Most of his campaigning has involved waving signs on weekends and delivering to people's doorsteps a brochure that he and his four children designed on their home computer.

Kyle said he isn't intimidated by Jimeno's more than two decades in elected office.

"I think I have a better understanding of what the average person goes through," said Kyle, a former Army Airborne pathfinder who has lived in Pasadena for more than a decade. "Whereas, if you've been in politics too long, I think you forget about that."

Kyle said he has long been interested in politics but that the demands of his job have prevented him from participating in the past. He said he decided to run this summer after getting fed up with the quality of his children's education. "They're pouring money into the education system, and it doesn't seem to be getting better," Kyle said.
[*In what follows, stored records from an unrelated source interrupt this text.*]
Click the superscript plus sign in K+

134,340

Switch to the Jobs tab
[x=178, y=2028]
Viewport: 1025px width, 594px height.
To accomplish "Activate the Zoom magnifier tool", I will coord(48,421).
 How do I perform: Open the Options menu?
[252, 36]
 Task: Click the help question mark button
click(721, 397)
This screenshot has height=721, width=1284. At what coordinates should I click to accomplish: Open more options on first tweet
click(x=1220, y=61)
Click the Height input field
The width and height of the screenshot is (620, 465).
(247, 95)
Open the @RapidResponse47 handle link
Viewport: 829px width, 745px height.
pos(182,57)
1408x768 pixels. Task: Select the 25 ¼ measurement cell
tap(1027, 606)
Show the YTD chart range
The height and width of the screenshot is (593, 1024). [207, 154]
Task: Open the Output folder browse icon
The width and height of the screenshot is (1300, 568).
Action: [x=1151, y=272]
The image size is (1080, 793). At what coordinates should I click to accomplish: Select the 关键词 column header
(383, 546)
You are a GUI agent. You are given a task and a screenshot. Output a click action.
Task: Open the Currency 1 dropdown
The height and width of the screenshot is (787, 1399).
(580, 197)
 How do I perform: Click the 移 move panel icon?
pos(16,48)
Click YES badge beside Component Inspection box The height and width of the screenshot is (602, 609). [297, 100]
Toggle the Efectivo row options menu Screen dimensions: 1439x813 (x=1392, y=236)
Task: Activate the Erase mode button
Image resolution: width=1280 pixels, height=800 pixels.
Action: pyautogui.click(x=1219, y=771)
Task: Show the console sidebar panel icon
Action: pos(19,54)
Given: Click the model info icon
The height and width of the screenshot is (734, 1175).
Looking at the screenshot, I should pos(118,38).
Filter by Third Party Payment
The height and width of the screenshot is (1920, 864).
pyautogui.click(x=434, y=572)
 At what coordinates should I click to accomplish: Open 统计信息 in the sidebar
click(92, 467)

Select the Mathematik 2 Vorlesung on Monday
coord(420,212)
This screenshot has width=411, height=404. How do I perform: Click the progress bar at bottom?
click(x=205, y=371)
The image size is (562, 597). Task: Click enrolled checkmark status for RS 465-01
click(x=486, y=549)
If elected, he said, he will study ways to improve the educational system, such as by disciplining unruly students.

He said he would support a moratorium on construction in Pasadena.

Jimeno, who lives in Brooklyn Park and is a State Farm insurance agent, questions whether Kyle knows enough about local issues to be an effective representative.

"I've never seen him at a community association meeting, a County Council meeting or a PTA meeting," Jimeno said. "No disrespect to him; I just have not seen him."

If re-elected, Jimeno said, he plans to continue being responsive and accessible to people in the 31st District, where he has lived for 35 years. He said he has missed one day in his years in the legislature, because of a snowstorm. When the Senate is not in session, he attends 20 to 25 community events a month, he said.

Jimeno said his accomplishments in the most recent term include helping establish reversible lanes on Mountain Road to ease traffic and supporting the building of two public golf courses instead of a 2,000-home project on Fort Smallwood Road.

He also sponsored legislation to toughen laws on drunken driving and on juvenile criminals.

Jimeno, who started out as a state delegate in 1979, said he doesn't plan to remain in politics indefinitely. For the time being, he said, there's more work to be done. "I've never lost the enthusiasm for the job," he said.